» DATA FOR REVIEW
##############################

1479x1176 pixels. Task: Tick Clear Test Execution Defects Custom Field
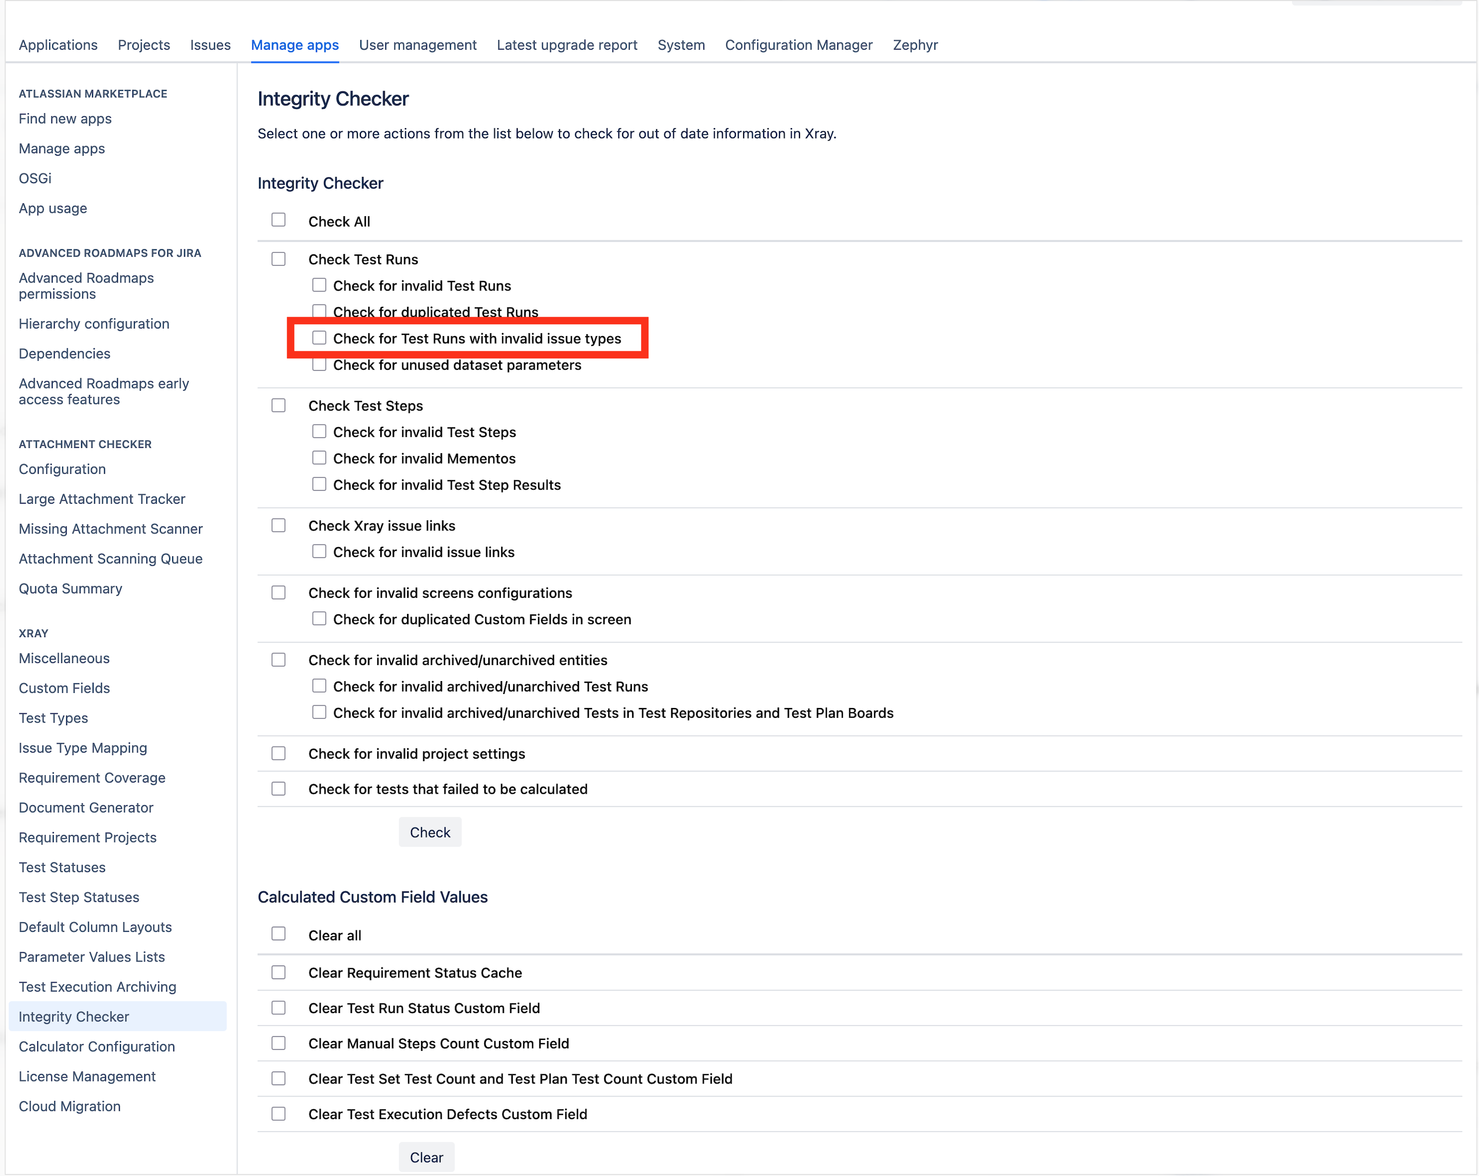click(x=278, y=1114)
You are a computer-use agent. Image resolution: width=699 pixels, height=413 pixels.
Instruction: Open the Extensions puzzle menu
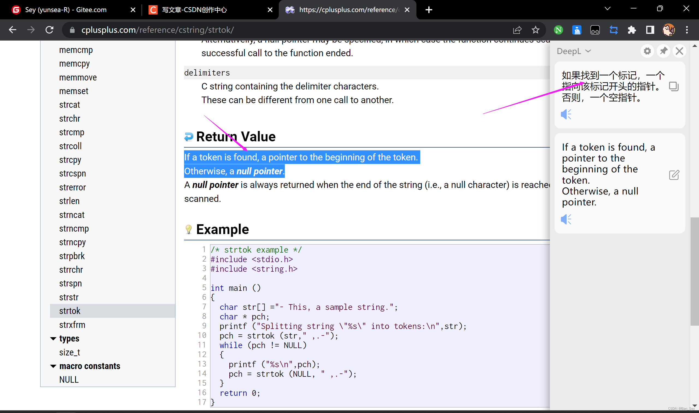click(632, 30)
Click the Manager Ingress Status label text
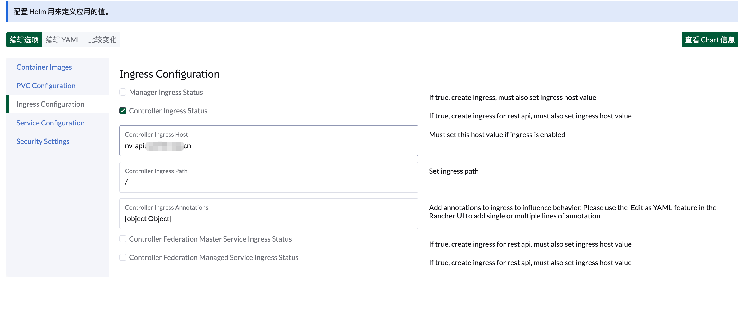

##############################

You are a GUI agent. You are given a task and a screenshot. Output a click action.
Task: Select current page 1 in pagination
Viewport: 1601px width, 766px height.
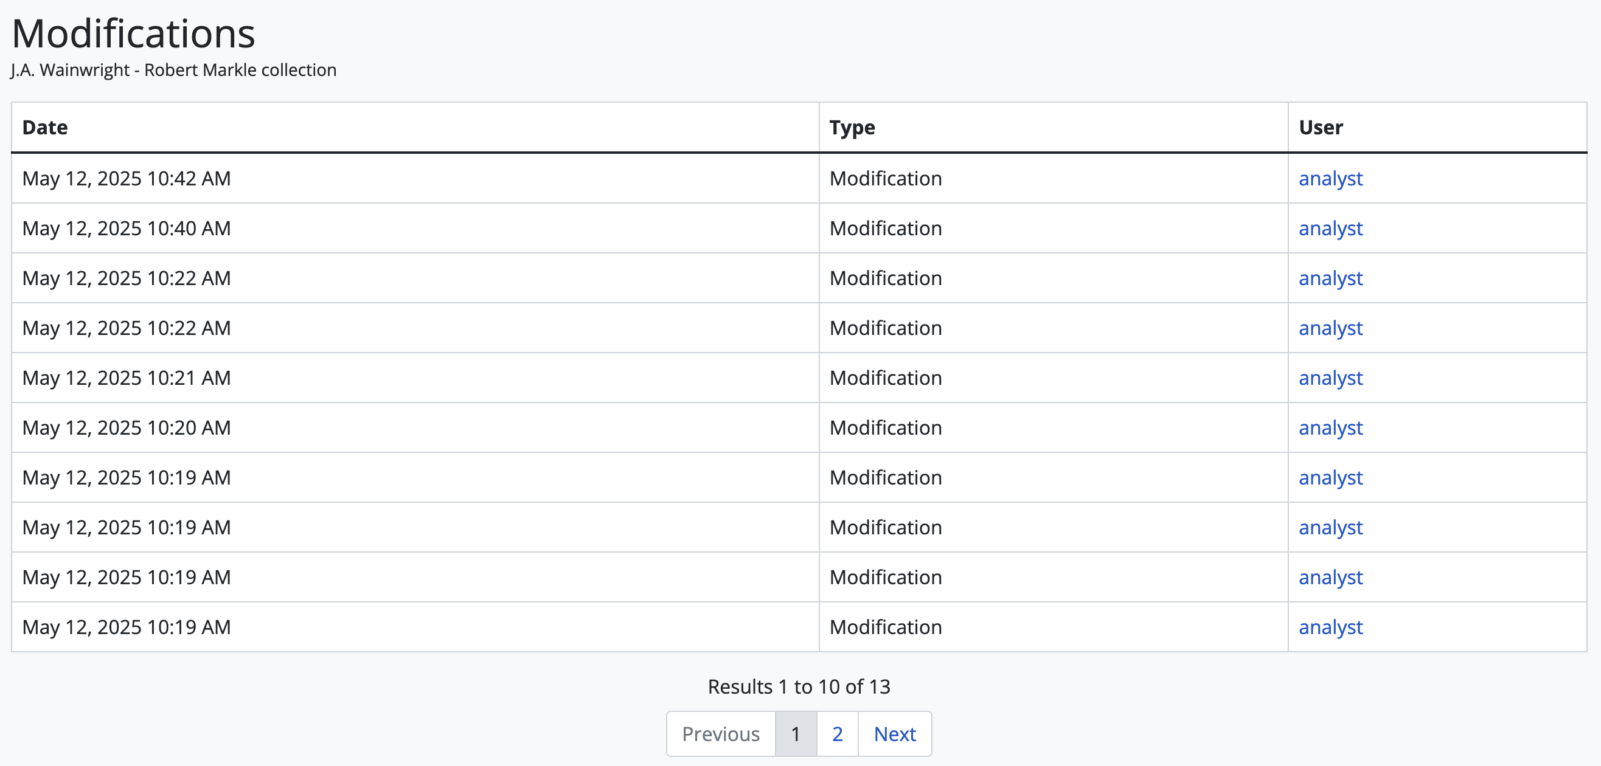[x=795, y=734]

##############################

» WHAT THE TASK REQUIRES
Where a line of the records has the string "agent", return that line.

» EXERCISE SOLUTION
You are a computer-use agent. Image resolution: width=699 pixels, height=413 pixels.
You are a GUI agent. You are given a task and a screenshot. Output a click action.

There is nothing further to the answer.